Camping on Iztaccíhuatl Volcanco
Iztaccihuatl is the dormant volcano next to Popocatepetl, the smoking active volcano just 70km outside of Mexico City. Popocatepetl has seen increased activity recently, and campers may even witness lava at night. The peak of Iztaccihuatl is said to look like a sleeping women, which legend says is the Tlaxcaltecan princess Iztaccihuatl, buried by and watched over by warrior Popocatepetl.
There are some camping areas inside the Iztaccihuatl-Popocatepetl National Park, for example the Altzomoni shelter, which can be reached by hiking. Besides a few small food stands, you will generally need to carry everything you need with you. For an easier option, there are also camping and cabin sites around the base.
You can start your hike from Paso de Cortes, or drive the extra 9km and start from La Joya (3900m). From San Rafael, you can take the road to Llano Grande then walk the sandy and winding path of El Tumbaburros, although it’s a harder hiker starting at 5,156m. Most hikes are 10hrs to two days, and you need to be in good physical conditions. Altzomoni shelter. Reservations are required during the high season: November-March.

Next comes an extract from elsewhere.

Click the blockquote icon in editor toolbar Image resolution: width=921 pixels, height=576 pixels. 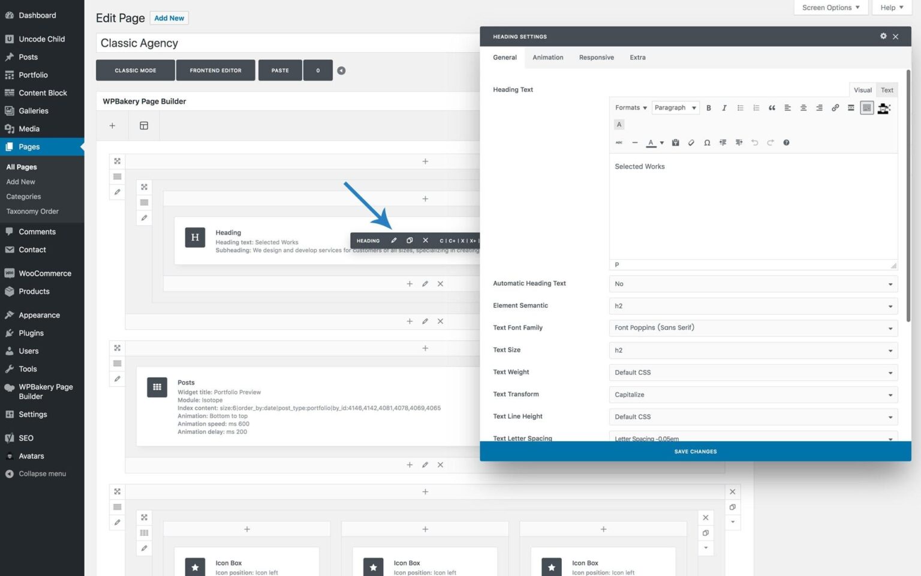tap(772, 108)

Unfortunately, although it’s a popular hiking spot, there is little security and assaults to mountaineers have happened. It is recommended to always camp in a group, or with a tour.
The clearest skies are from October to March, although it is colder and busier. You may need to reserve your camping spot (check here ). At certain points throughout the year, you can sometimes find increased shooting-star activity, and usually several tours offering one night of camping.

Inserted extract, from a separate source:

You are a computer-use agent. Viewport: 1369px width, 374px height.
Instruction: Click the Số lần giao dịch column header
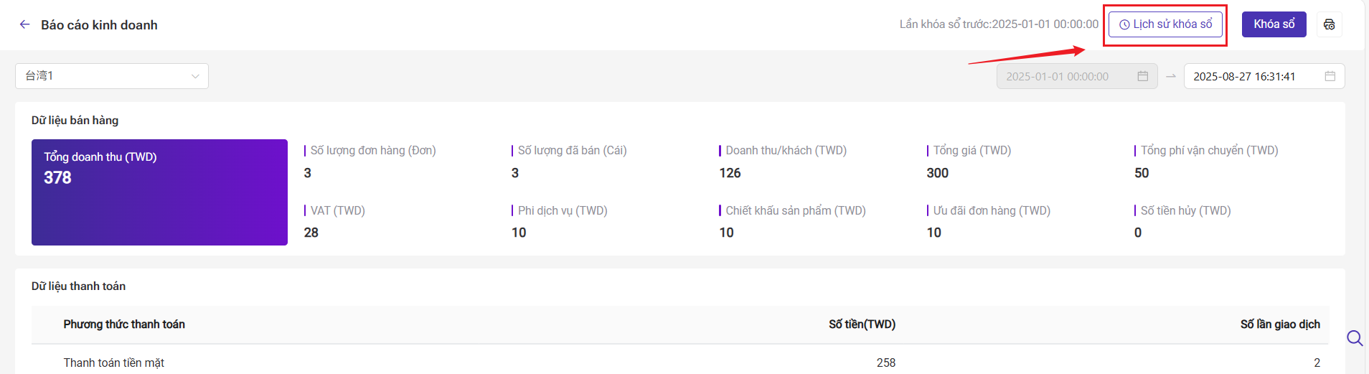1280,324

Camping in Mineral de Chico
Just two hours from Mexico City, you’ll find this ecological zone of conifer forests and curious rock formations. Once you enter the zone, you’ll pass a campground almost every 10 minutes, many with hiking paths. It’s even higher in altitude than Mexico City, meaning warm sunny days but temperatures can drop at night – a jacket is a must. The colonial towns in this area add a touch of civilations, but not too much; head to Mineral del Chico, Real de Monte or Huasca to step back in time. You can also visit some interesting mines, such as Mina de San Juan Pachuca or Ex Hacienda de Loreto. There are plenty of cabins and hotels (see a full list of accommodation options here). The camping areas are: Presa El Cedral, Valle Diego Mateo, Las Ventanas, Parque Ecoturístico El Cerezo (Llano Grande and Valle de los Enamorados), Campamento Conejos and Campamento Cedros.

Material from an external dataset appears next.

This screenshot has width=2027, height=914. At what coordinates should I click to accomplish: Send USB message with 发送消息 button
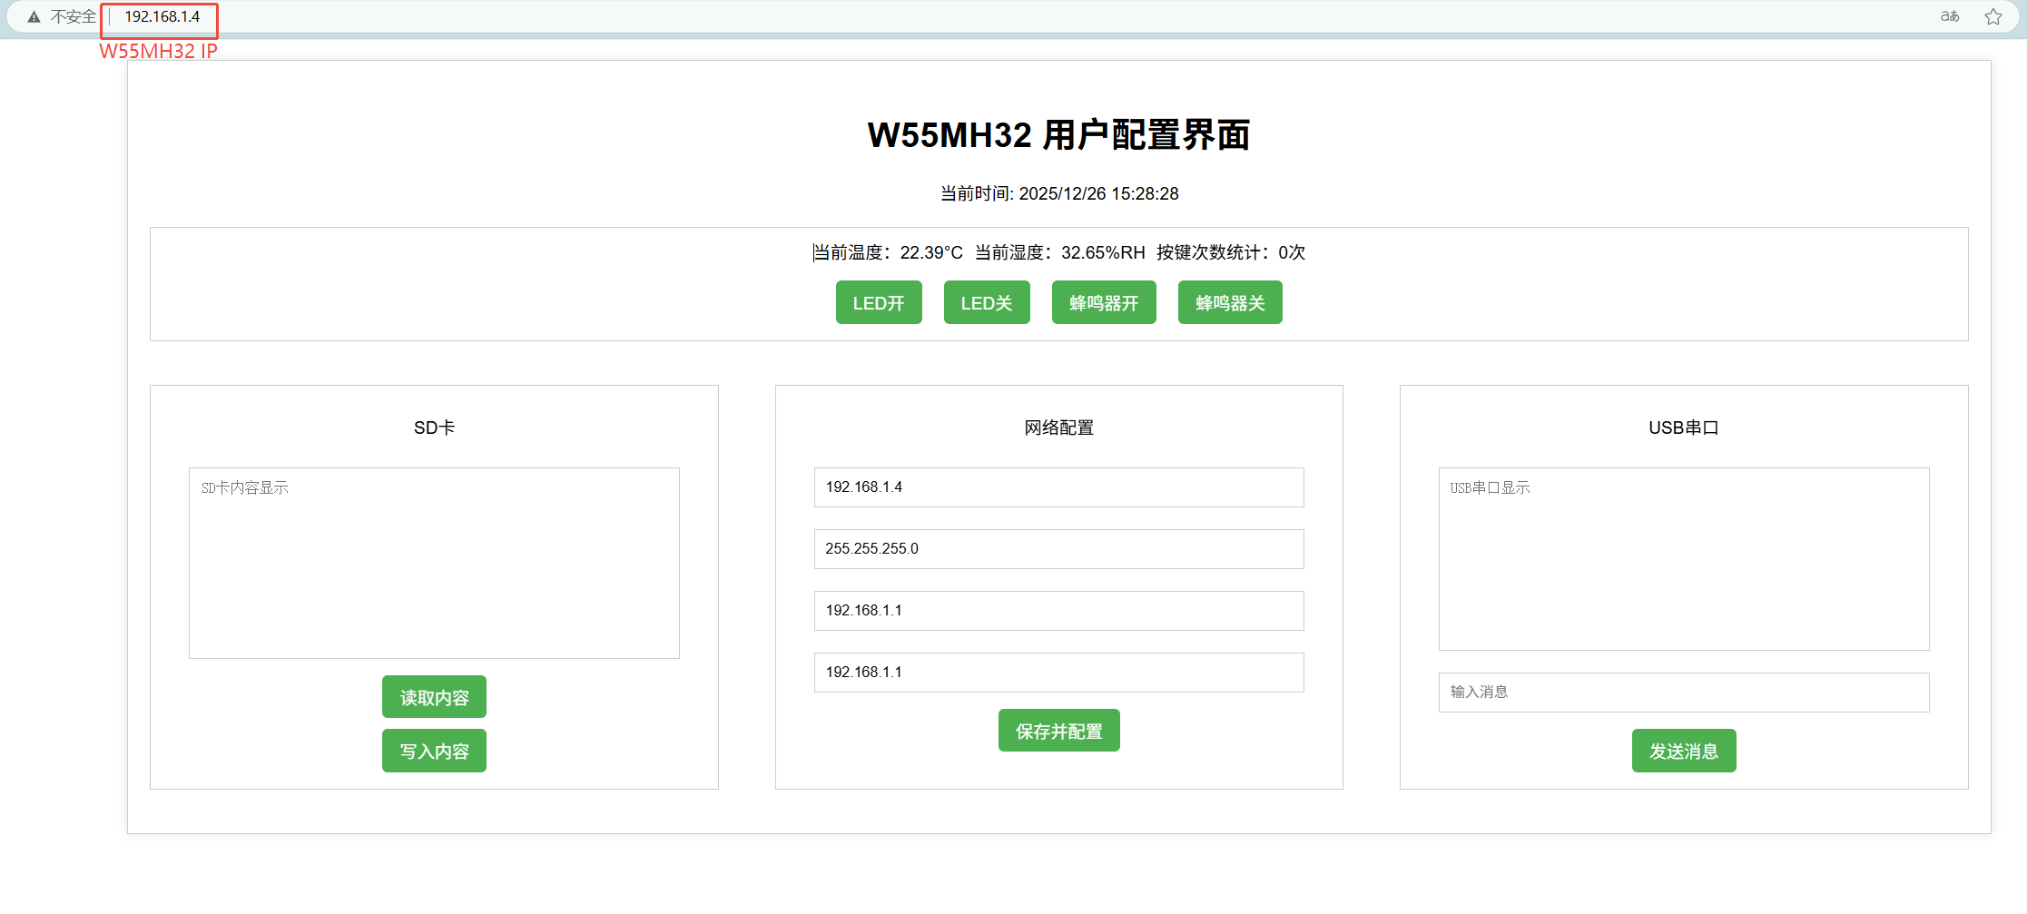pyautogui.click(x=1683, y=751)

You’ll see Las Ventanas often quoted in guides as the popular campsite, but in reality, the camping area is small and you’ll compete with daily hikers and rock climbers. But, it is beautifully green, even in dry season, and sometimes there are only a couple of other campers. Definitely it is a must-see hiking area, with several look-out points with views across the valley, and some great rock walls for mountaineering and rock climbing.
El Cedral Dam is another hotspot, and while you will also get daily visitors, there is plenty of shady spaces to camp and views across the small dam. Spend the day rowing or hiking.
Diego Mateo is just around the corner, with grills and covered seating areas, and hiking paths. If you want interesting rock formations as your view, keep driving past the initial camping area to the other side of the small dam.